Item 5.02Departure of Directors or Certain Officers; Election of Directors; Appointment of Certain Officers; Compensatory Arrangements of Certain Officers

 

In the event of the sale or capital raise of the Trust’s technology division by January 31, 2019, the IHT Board of Trustees (“Committee”) and the IHT Board of Trustees (“Board”) authorized payments to Pamela J. Barnhill, President, Chief Operating Officer, Vice Chairperson of the Board and Trustee of the Trust, Marc E. Berg, Executive Vice President, Secretary, Treasurer and Trustee of the Trust, and Adam B. Remis, Chief Financial Officer of the Trust (individually, an “Executive” and collectively, the “Executives”). Per the attached bonus agreement included as Exhibit 10.2, Ms. Barnhill will receive an amount equal to 10% of the gross sale or transfer price over and above the starting value or 10% of the capital raised if not a sale. Mr. Berg will receive a bonus of 10% of the amount paid to Ms. Barnhill. Mr. Remis will receive a bonus of 25% of the amount paid to Ms. Barnhill. The Committee reserve the right to award Mr. Remis an amount in the range of 20% to 40% of the amount paid to Ms. Barnhill. These bonuses would be payable in cash, stock, or any combination hereof, as determined by the Compensation Committee, in proportion to the form of payment received by the Trust. In addition, if Ms. Barnhill were the procuring cause and/or played a major part in the sale, Ms.
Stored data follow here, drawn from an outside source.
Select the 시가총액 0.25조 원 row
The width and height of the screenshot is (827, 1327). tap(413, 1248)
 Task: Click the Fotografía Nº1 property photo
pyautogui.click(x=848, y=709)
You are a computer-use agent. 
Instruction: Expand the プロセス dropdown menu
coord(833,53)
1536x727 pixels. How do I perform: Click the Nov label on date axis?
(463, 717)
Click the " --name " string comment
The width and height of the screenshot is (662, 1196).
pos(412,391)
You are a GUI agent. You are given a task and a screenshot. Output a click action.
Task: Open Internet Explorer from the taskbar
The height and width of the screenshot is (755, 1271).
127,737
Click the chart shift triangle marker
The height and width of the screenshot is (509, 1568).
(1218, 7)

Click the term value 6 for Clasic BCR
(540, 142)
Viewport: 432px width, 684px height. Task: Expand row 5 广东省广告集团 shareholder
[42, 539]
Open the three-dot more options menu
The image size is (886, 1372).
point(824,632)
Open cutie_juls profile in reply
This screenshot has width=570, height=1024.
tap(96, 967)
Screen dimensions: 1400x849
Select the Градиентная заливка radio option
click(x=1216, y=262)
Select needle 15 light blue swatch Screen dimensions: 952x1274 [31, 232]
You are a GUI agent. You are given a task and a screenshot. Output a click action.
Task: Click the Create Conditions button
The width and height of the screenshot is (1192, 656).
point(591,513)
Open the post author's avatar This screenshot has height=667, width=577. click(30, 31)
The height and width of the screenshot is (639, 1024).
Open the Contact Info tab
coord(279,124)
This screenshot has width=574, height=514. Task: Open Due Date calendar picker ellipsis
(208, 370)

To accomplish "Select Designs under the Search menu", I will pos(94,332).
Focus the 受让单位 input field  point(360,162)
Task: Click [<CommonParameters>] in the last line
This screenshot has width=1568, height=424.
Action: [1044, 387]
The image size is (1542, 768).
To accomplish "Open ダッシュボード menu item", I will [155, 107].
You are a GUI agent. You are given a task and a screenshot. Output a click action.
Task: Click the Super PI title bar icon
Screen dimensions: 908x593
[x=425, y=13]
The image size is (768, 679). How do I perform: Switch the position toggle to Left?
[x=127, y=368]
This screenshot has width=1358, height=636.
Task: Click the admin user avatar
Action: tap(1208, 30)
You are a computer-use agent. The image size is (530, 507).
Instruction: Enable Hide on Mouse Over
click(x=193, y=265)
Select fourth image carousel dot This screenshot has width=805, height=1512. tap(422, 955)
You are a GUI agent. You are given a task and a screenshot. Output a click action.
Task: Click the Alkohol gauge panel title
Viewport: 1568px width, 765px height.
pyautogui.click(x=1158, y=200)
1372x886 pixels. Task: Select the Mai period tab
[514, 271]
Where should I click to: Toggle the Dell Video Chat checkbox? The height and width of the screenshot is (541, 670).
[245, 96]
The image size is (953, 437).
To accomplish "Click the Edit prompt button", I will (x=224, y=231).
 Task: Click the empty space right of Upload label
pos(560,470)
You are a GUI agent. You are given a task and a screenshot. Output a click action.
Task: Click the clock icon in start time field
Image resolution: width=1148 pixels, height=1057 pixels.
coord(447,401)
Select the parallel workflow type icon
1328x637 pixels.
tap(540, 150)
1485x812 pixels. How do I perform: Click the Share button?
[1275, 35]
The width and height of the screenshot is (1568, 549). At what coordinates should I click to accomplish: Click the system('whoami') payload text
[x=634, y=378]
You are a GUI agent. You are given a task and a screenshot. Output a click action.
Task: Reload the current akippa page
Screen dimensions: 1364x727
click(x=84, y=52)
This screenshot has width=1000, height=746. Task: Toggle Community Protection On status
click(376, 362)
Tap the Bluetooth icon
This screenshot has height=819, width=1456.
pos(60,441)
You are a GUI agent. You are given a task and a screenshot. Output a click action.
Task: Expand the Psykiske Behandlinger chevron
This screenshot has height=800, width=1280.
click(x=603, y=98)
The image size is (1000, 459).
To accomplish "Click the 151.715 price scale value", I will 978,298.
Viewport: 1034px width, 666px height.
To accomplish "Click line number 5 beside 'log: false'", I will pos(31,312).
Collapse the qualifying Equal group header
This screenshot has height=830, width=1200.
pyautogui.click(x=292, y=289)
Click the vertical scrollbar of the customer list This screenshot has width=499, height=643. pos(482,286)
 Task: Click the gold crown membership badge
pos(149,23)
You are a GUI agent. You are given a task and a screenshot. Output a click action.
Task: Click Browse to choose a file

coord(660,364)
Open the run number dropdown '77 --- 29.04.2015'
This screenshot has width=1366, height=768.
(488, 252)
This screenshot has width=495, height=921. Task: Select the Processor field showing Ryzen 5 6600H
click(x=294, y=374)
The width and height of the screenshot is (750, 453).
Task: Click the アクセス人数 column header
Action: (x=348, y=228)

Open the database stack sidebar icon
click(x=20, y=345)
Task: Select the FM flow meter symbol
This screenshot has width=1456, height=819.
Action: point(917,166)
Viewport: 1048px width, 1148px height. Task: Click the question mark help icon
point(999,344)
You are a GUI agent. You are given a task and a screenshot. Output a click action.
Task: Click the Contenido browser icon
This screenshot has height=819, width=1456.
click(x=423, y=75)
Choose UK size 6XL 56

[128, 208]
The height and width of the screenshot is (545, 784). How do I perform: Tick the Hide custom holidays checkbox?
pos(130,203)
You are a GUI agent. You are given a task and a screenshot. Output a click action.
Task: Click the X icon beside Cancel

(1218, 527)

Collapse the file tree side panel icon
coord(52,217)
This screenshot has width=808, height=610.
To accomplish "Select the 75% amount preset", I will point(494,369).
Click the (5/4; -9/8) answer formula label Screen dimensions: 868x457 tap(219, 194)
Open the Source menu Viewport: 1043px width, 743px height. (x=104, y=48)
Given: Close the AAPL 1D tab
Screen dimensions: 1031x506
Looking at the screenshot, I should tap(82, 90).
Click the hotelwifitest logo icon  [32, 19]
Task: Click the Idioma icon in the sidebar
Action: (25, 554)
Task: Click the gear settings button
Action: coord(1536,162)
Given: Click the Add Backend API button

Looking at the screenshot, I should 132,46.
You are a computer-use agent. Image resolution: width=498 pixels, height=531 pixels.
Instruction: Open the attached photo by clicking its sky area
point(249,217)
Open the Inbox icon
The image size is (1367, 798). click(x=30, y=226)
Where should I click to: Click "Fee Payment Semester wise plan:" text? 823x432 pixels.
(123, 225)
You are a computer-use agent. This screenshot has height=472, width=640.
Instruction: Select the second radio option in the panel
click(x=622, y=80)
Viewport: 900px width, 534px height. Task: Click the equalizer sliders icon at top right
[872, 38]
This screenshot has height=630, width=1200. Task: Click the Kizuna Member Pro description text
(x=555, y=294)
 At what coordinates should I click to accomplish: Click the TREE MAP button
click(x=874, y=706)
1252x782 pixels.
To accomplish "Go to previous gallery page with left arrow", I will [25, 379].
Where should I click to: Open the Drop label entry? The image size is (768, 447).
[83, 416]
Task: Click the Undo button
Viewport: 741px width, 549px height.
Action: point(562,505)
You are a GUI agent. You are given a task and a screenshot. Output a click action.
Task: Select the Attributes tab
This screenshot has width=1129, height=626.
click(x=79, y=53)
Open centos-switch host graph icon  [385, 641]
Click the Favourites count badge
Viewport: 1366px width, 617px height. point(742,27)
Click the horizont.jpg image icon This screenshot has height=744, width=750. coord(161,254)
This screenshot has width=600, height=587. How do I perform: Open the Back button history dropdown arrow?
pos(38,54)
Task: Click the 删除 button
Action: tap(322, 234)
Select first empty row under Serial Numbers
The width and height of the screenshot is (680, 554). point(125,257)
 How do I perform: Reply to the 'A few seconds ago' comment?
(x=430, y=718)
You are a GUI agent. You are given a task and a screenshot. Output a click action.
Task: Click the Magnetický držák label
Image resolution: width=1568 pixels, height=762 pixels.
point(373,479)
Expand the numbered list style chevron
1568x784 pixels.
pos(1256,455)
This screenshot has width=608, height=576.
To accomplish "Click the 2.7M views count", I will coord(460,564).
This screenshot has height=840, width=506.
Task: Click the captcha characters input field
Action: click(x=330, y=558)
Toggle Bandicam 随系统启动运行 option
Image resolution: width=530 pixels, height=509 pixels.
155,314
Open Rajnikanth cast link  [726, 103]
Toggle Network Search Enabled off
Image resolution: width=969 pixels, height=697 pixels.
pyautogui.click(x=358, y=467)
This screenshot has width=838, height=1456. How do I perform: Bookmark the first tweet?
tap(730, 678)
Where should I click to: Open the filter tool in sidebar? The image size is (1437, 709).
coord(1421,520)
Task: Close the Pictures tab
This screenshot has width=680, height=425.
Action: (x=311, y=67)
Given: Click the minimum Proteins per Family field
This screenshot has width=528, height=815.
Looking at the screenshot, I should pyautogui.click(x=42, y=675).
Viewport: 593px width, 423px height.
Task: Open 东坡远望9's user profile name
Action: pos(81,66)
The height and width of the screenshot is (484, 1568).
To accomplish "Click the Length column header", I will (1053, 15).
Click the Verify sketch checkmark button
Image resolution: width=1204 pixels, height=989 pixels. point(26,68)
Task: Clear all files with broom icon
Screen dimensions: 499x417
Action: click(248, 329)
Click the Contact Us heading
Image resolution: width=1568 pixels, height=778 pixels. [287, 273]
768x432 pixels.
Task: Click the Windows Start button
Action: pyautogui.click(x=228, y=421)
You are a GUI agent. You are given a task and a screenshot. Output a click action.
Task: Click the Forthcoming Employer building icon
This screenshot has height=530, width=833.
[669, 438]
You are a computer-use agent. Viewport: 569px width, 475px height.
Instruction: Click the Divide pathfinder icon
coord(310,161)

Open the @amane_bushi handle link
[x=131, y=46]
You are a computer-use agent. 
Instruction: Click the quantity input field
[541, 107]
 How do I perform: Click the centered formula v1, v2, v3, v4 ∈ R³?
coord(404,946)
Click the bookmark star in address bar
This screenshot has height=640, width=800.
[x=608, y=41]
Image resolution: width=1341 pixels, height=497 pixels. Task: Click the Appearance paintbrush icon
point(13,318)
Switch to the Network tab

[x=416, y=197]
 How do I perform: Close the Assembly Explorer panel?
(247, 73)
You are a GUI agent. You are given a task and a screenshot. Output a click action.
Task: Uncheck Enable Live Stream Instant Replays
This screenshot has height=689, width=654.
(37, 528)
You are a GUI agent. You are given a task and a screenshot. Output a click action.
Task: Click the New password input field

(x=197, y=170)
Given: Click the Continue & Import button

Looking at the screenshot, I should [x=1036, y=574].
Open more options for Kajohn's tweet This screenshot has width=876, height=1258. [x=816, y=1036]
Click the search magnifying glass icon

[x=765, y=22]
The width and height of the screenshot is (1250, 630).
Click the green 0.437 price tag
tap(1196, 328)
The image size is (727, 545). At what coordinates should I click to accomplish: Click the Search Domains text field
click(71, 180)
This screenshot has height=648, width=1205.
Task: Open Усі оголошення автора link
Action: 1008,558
Barnhill would receive an additional 3% of the sales price paid at the time and in proportion to the type of payment received by the Trust.

 

   

 

 

SIGNATURES

 

Pursuant to the requirements of the Securities Exchange Act of 1934, the Registrant has duly caused this report to be signed on its behalf by the undersigned hereunto duly authorized.

 

InnSuites Hospitality Trust
     
  By: /s/ Adam B. Remis
    Adam B. Remis
    Chief Financial Officer

 

Date: February 21, 2017

 

   

 

 

EXHIBIT INDEX

 

Exhibit No.   Description
     
10.1   Amended Yuma Hospitality Properties LP Restructuring Agreement, dated February 15, 2017 and executed by IHT, RRF Limited Partnership, Rare Earth Financial, LLC and Tucson Saint Mary’s Suite Hospitality, LLC.
     
10.2   IBC Bonus Agreement, dated February 15, 2017, executed by InnSuites Hospitality Trust, Pamela Barnhill, Marc Berg and Adam Remis.